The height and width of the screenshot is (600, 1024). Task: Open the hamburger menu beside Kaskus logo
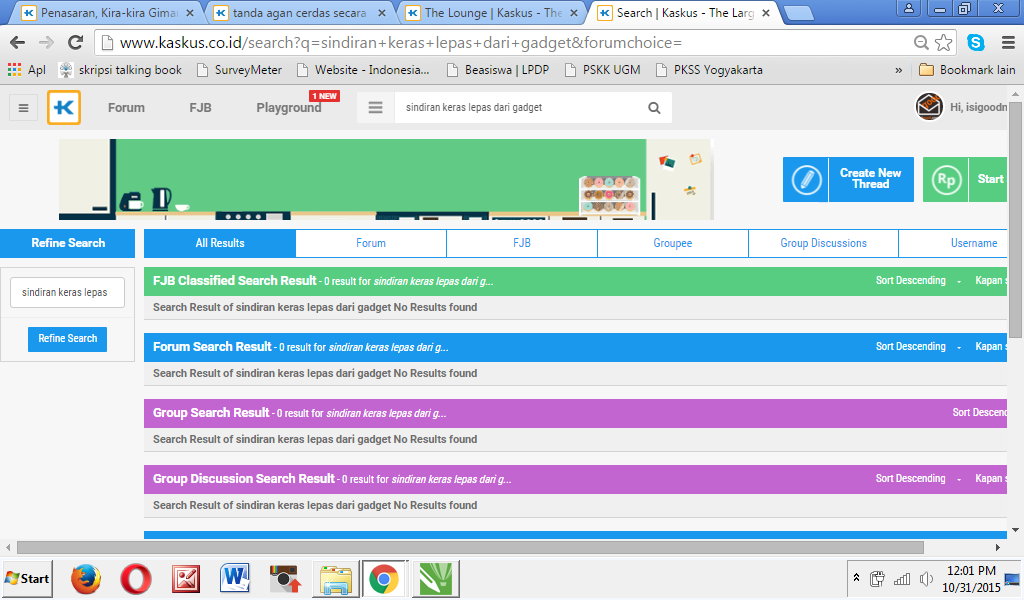24,108
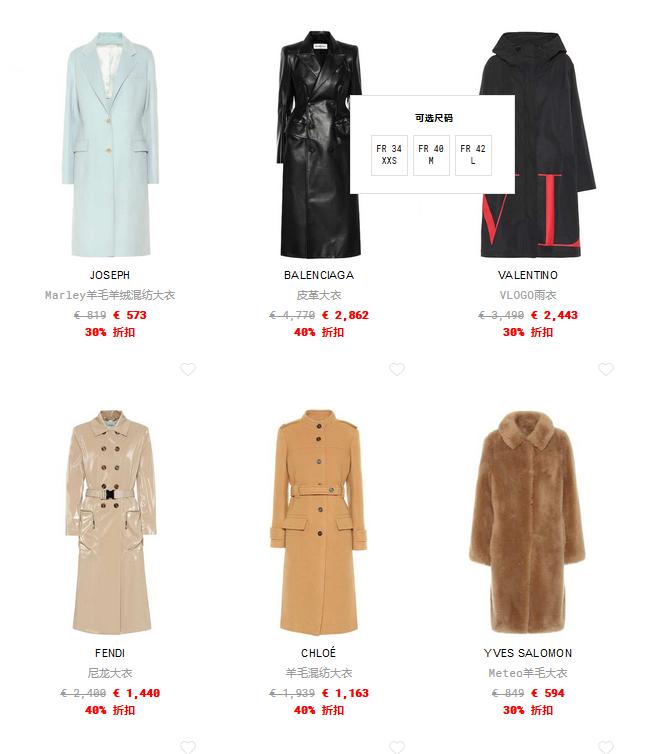Select size FR 34 XXS
Image resolution: width=663 pixels, height=754 pixels.
389,155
- - - -
● Task statement: Transcribe the material exactly, keeping every word and none of the pictures.

● Response below:
The height and width of the screenshot is (600, 1024). Task: Open the hamburger menu beside Kaskus logo
24,108
Select size FR 34 XXS
Image resolution: width=663 pixels, height=754 pixels.
389,155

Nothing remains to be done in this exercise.